* Records provided *
▬▬▬▬▬▬

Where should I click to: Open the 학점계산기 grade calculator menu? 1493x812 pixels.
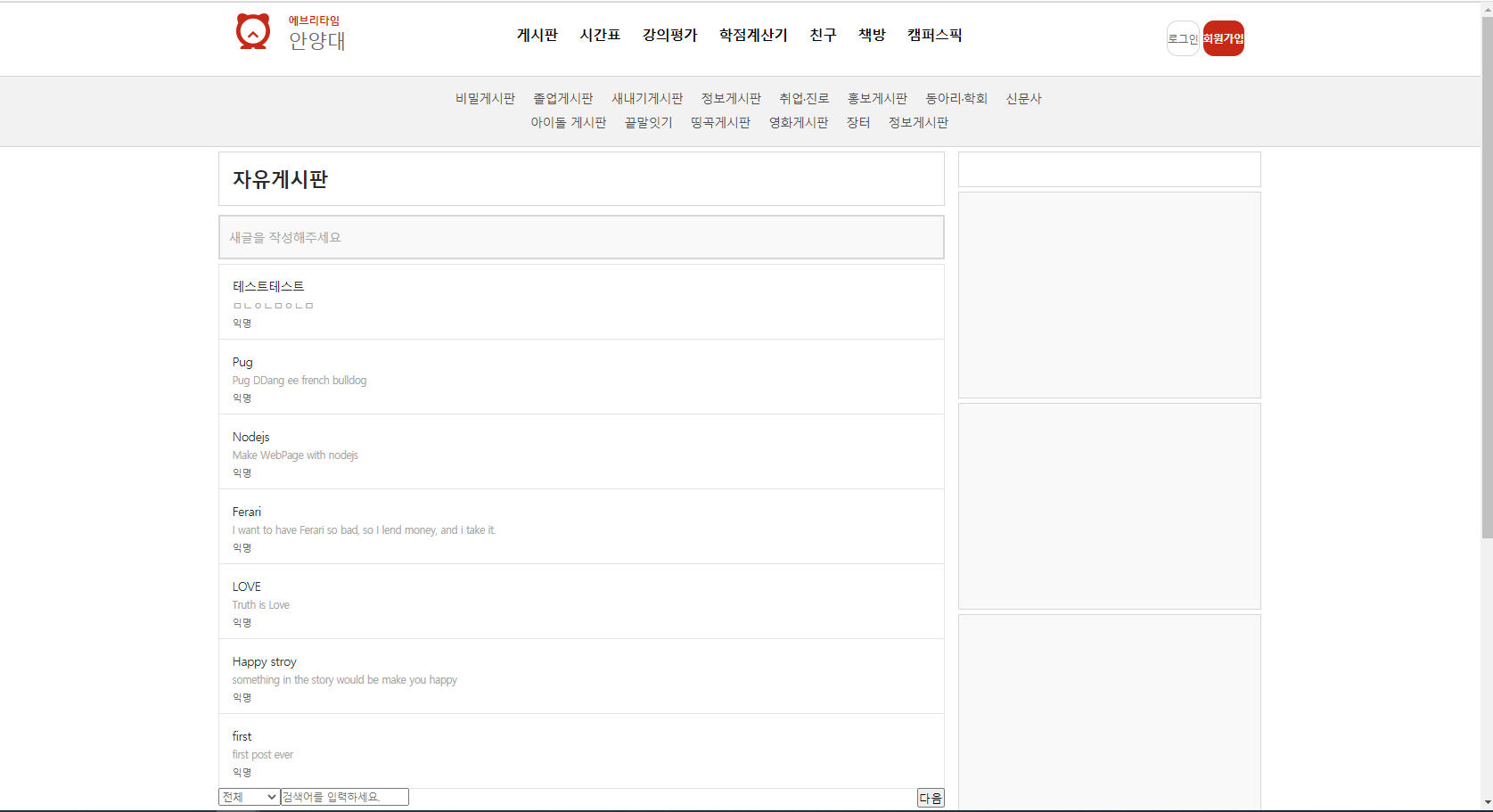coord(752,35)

▬▬▬▬▬▬

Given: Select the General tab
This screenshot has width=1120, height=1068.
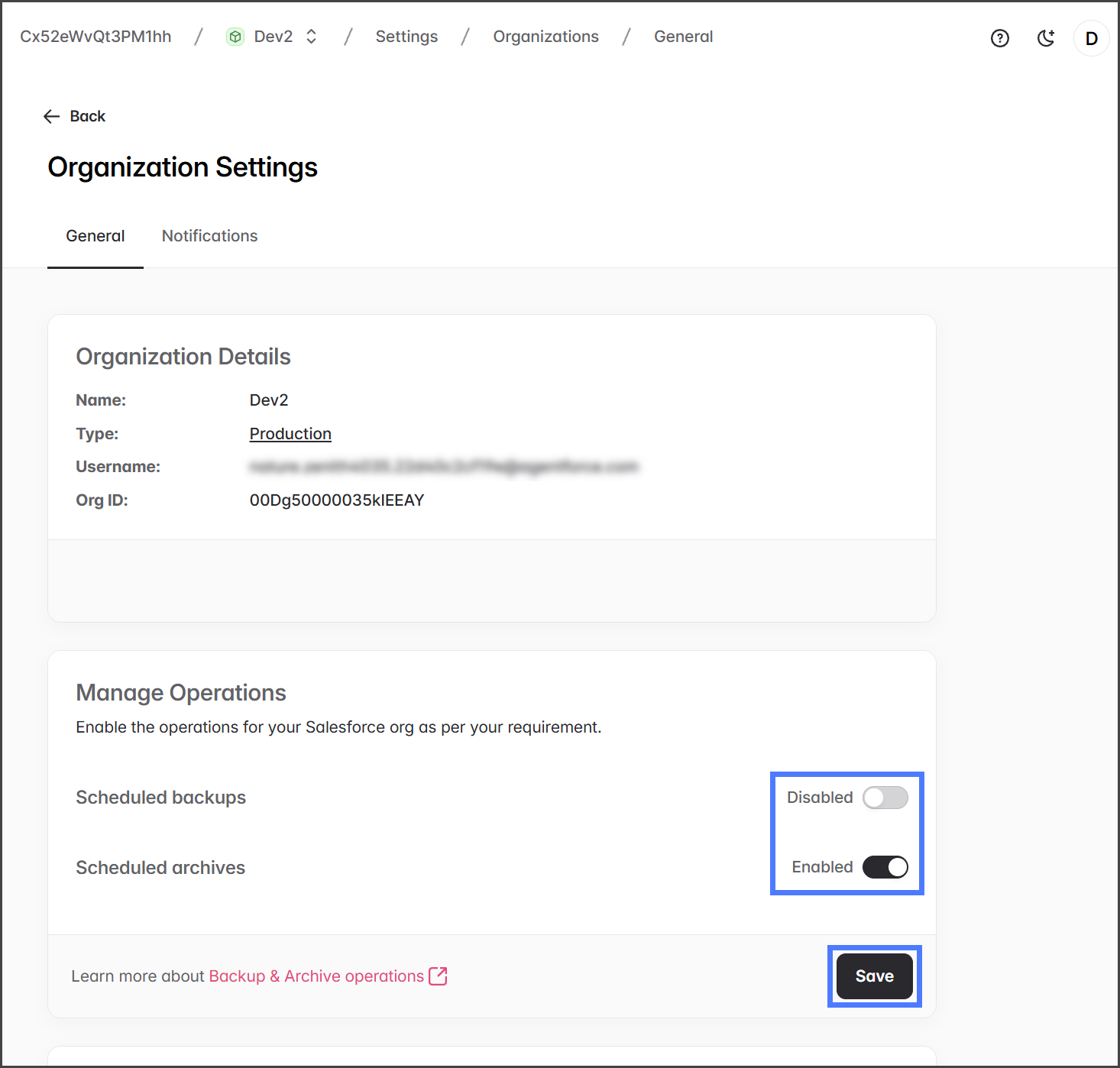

▬▬▬▬▬▬

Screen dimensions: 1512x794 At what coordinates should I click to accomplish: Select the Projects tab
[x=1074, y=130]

▬▬▬▬▬▬

Revise the records from the line with "Screen dimensions: 1512x794" up to and including the line with "[x=1074, y=130]". Replace "Projects" with "Members", keep everything else unchanged, and return only those lines.

Screen dimensions: 1512x794 At what coordinates should I click to accomplish: Select the Members tab
[x=1074, y=130]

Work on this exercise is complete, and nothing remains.